I went off yesterday on the poor gentleman who took issue with my tone and style of voice in my last post. I thought his main gripe was because I was, according to him, being "perfervid" and getting lost in grand hyperbole instead of utilizing reasoned rhetoric. This really pissed me off, and I told him why.

Ever since then I've been thinking about what passion is—what it does when it's channelled correctly, and what breeds it.

Particularly, I've been thinking about Michael Moore's brand of passion. I think it's because he came from Flint, the city with the highest crime and highest unemployment of its kind in the nation, the city that was devastated when GM shut down and laid off 60 thousand people in the 80's. I think it's because he had to watch that happen, because he grew steadily more and more outraged and fed up until he reached the point where he just ceased to give a fuck about tact, about discretion, about politeness, and just began to focus on getting the word out, about making people aware, about getting people to listen and getting them to act.

He's like Moses, in a way.

ca. 2000 B.C.:
Moses to Pharoah: Let My People Go!
Pharoah: *yawn*
Moses: *kills firstborn*

ca. 2000 A.D.:
MM to GM: Give My People Jobs!
GM: yawn.
MM: *Roger And Me*

It's all about using your voice. Okay, technically Moses used Aaron's voice. And Mike Moore uses a camera crew. But close enough. Mike Moore's voice is one of the most important voices in America right now, because it's starting to reach people who have never really been exposed to leftist or populist thinking before. If Mike Moore were any less impassioned, any more reasonable and tactful, America wouldn't be listening.

Do you guys remember me talking about this? The IU business professor who posted blatantly homophobic statements on his blog, which was hosted on a university-sponsored web page? My comments appeared in the opinion forum of the IDS (the student newspaper) the next day. Yesterday, out of the blue, a journalist from the Chronicle of Higher Education emailed me. He was writing an article about the controversy over the blog, and wanted to know if I would grant him an interview. When I called him back today he said that he’d been looking through the op-ed pages, and wanted to talk with people “who had something to say.”

It was pure coincidence that I happened to pick up the IDS that morning and read the front page headline. When I fired off that letter to the editor, I wasn’t thinking about anything other than that this was an outrage and I had to say something about it. My comments were sandwiched in with a bunch of other comments on the back page of the paper, it’s not like it was a big deal. But instead I was interviewed by a reporter from a prestigious academic journal. Now there’s a chance that people all over the country might read what I have to say.

People are listening. There are people who want to hear what you have to say. All you have to do is speak out. Trust your voice.

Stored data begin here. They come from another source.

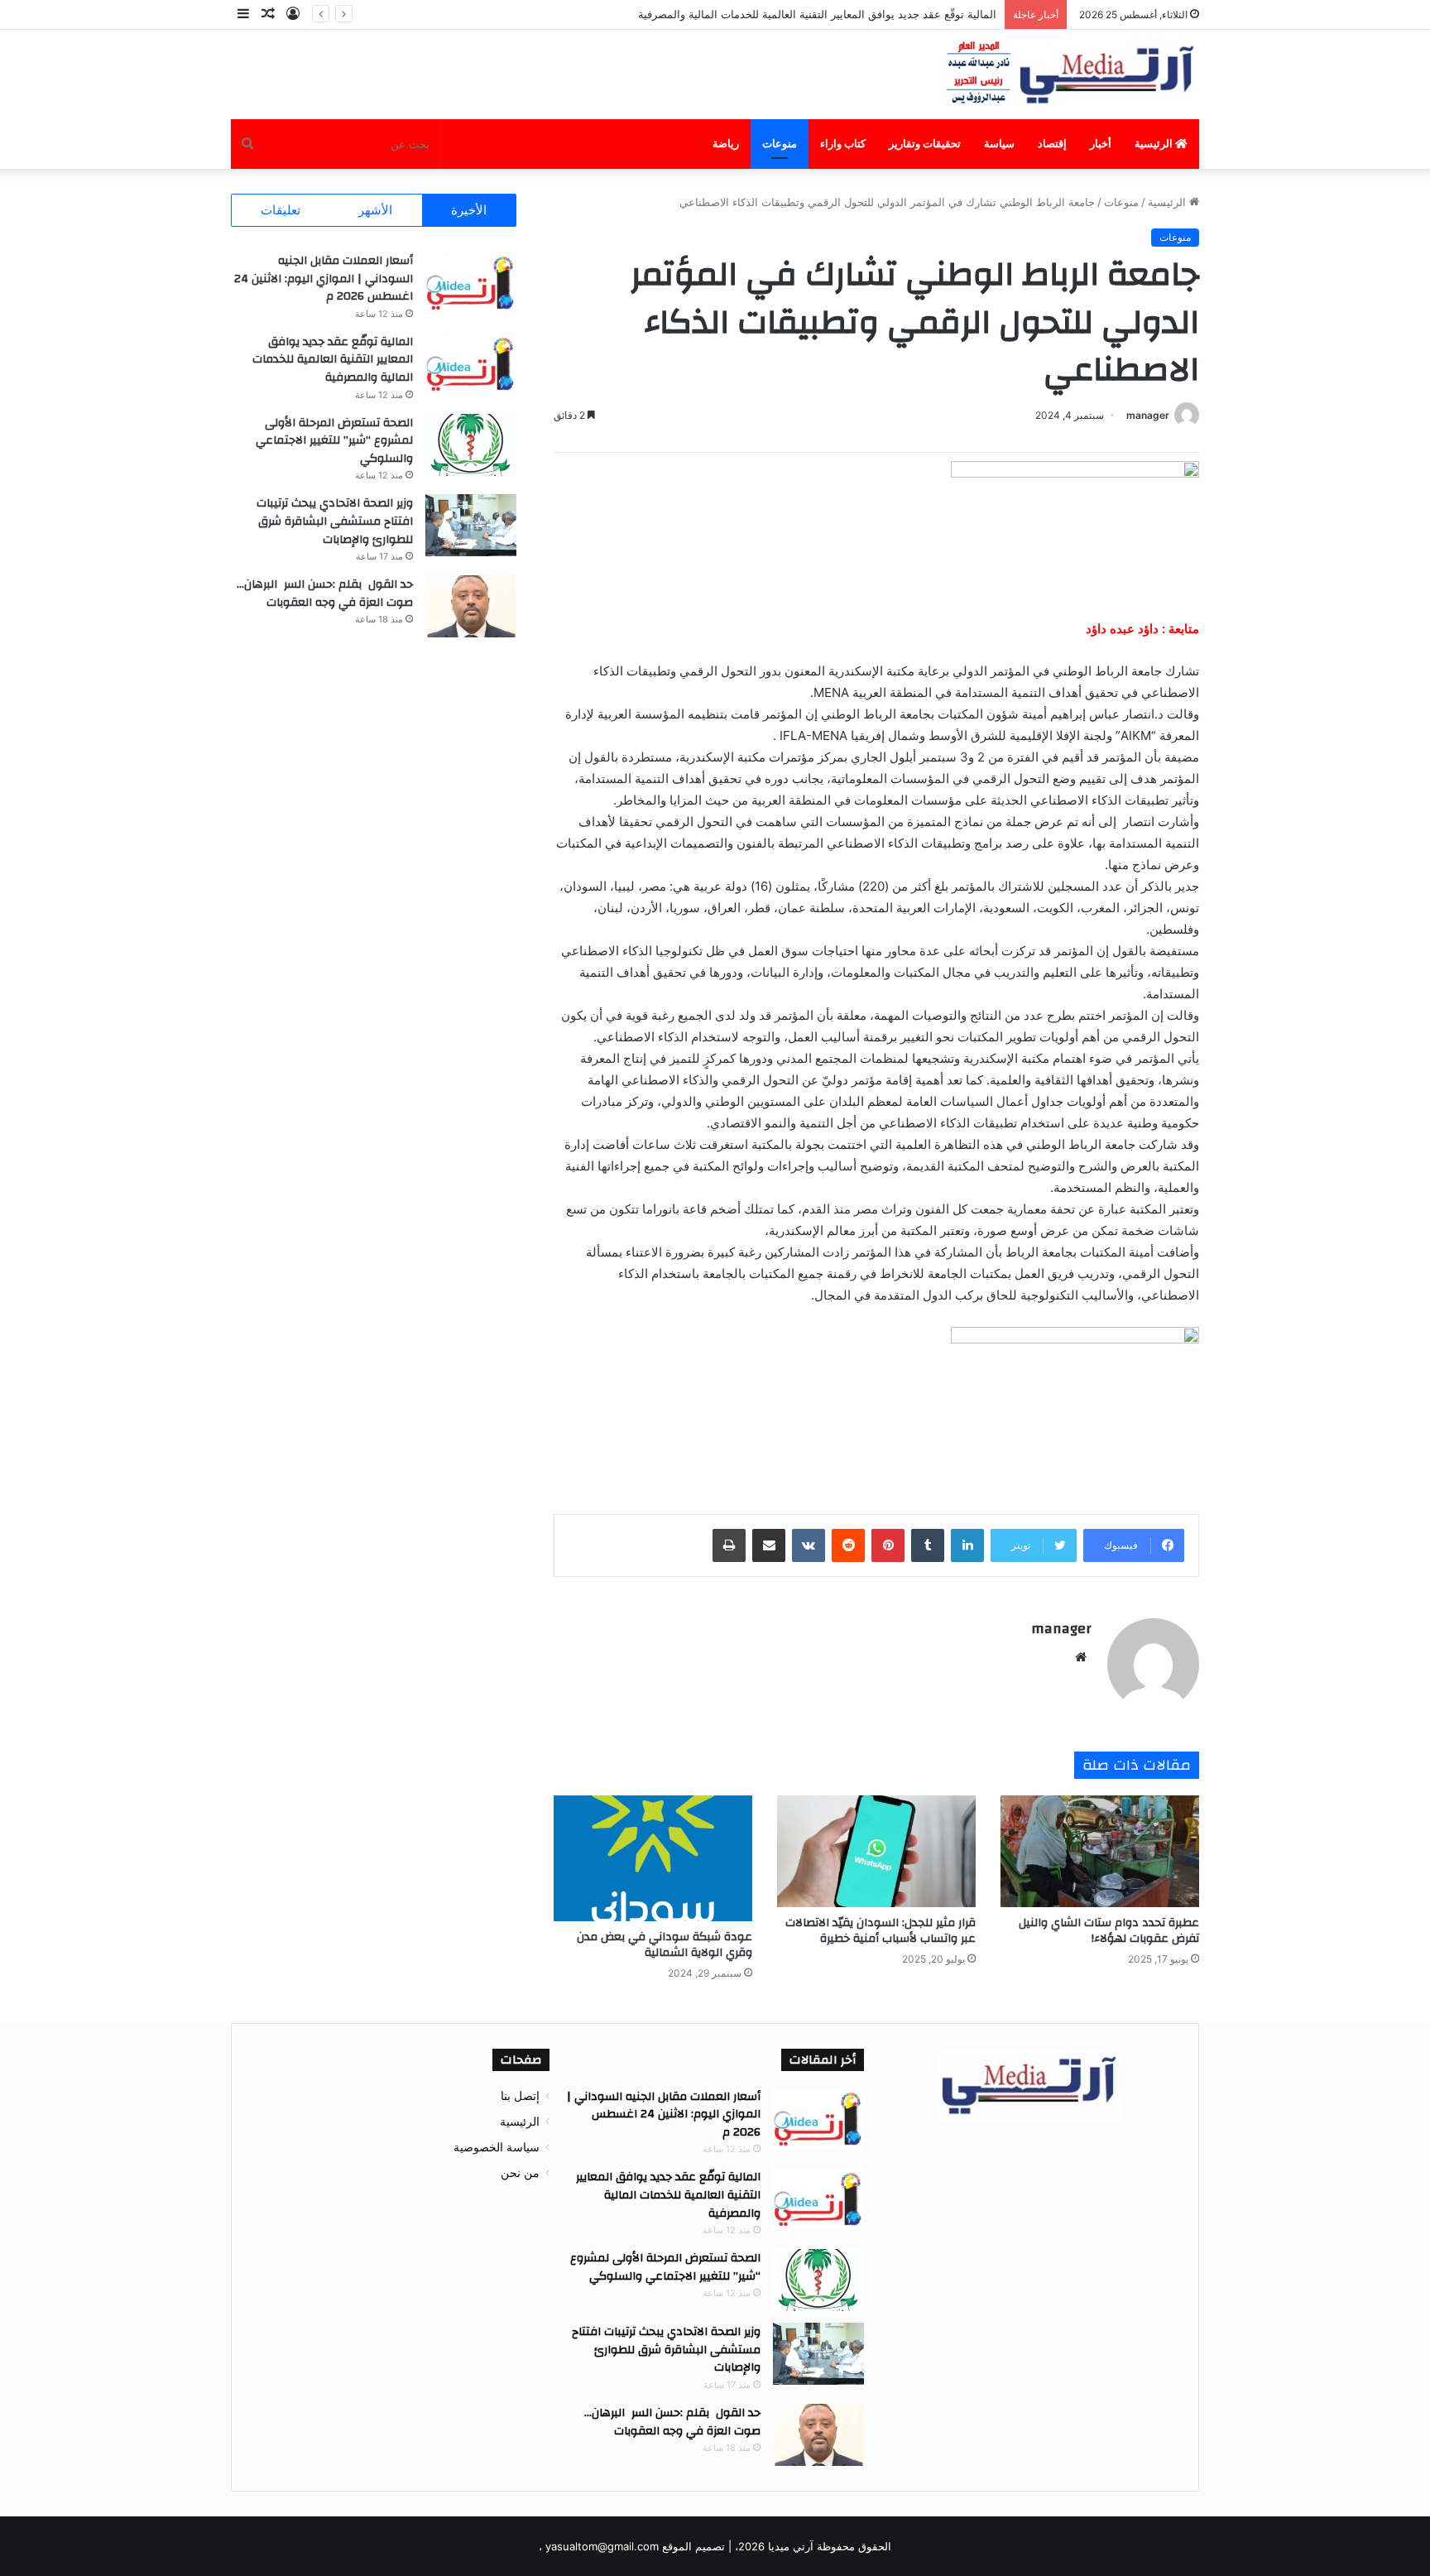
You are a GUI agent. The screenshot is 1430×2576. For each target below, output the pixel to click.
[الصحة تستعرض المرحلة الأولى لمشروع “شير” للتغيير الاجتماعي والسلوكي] (470, 445)
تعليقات (280, 210)
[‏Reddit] (848, 1545)
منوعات (779, 143)
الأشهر (375, 210)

Because dude, you never know.

The last day I was at Nimbus I decided to sit next to a group of ladies I had never met before, because I thought it would be interesting. One of those ladies was Eliza Dreseng, the chairwoman of the Newberry Committee—the people that decide the Newberry Medal. Before she was on the Newberry Committee, she was on the Caldecott Committee. She had been attending the convention as part of the panel of librarians, along with ALA director Judith Klug.

Somehow, during the course of the conversation I wound up telling one of the other ladies there at the table with me about fan fiction. The lady was polite, but hostile to the idea of fan fiction—she felt it was more about the fan fiction writers than about the source material.

I responded by basically giving her an impassioned speech about how fan fiction was the ultimate compliment to the source material, because it was about expanding upon a world that they created, about taking it further, and about building a community around what we loved.

When I was through with this speech all of the other women were pretty much staring at me, and Eliza Dreseng said in a quiet voice, “and where can I read your fan fiction?”

I blanched and then told her awkwardly that I wrote slash. I received blank looks all around. So I carefully explained what slash was.

The other woman who had been hostile about the idea of fan fiction itself made her excuses and dragged her companion away from the table. Rapidly.

So it was just me and Eliza Dresang and her daughter, and I was just abashed and still blanching.

Then Eliza Dreseng said still in that same quiet voice, “so where can I read your fan fiction?”

I will treasure that moment as long as I live.

People want to hear what you have to say. Don’t be afraid of your voice.


Link courtesy of yvonne_b: the Vatican apparently has decided that safe sex is worse than no sex at all. They're telling Catholics that condoms further the spread of HIV, despite the evidence of the WHO and every scientist and health official in the entire world to the contrary. What this article doesn't mention is what the Catholic Church is preaching as an alternative to condom use. Abstinence? Going ahead and doing it anyway, because if you're screwed, you're screwed? Unbelievable.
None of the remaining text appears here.